- Short problem
Reproduce, word for word, the part of the piece on shipping software early that opens with the words containing "One of the (many)" and closes with "of valuable software.".

- Selected excerpt
Don’t Be Afraid to Ship Something Simple…

One of the (many) great things to come out of the software industry’s adoption of Agile methodologies in the early 2000s is the behavior of shipping early and often. From the Agile Manifesto principles:

Our highest priority is to satisfy the customer through early and continuous delivery of valuable software.

– Agile Manifesto,https://agilemanifesto.org/principles.html

You don’t wait for a “big bang” release; you don’t perfect every aspect of your product—you release valuable software out to users as soon as it’s ready, and you update it continuously. Some of the ways that this principle is often violated in modern software development are:

  • You want to add just one more feature before you think the product is ready
  • The marketing team wants to wait until the campaign is ready to promote the feature
  • Your competitor offers more features and you need to match them

Trust me—your users don’t care about these reasons. Your product doesn’t need to be a whole new category of product; it just needs to help users get their shit done. Fewer, better features are better for the user experience than trying to cram too much in, pushing deadlines and developers until your user ends up with 100 half-baked features instead of 25 excellent ones—and a later release date.

- Material provided
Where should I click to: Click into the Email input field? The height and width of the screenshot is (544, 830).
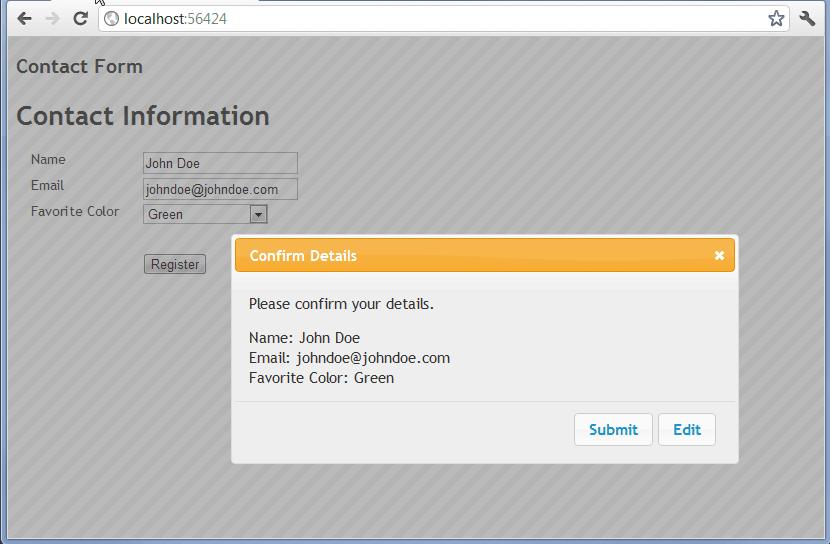(220, 189)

- The solution
One of the (many) great things to come out of the software industry’s adoption of Agile methodologies in the early 2000s is the behavior of shipping early and often. From the Agile Manifesto principles:

Our highest priority is to satisfy the customer through early and continuous delivery of valuable software.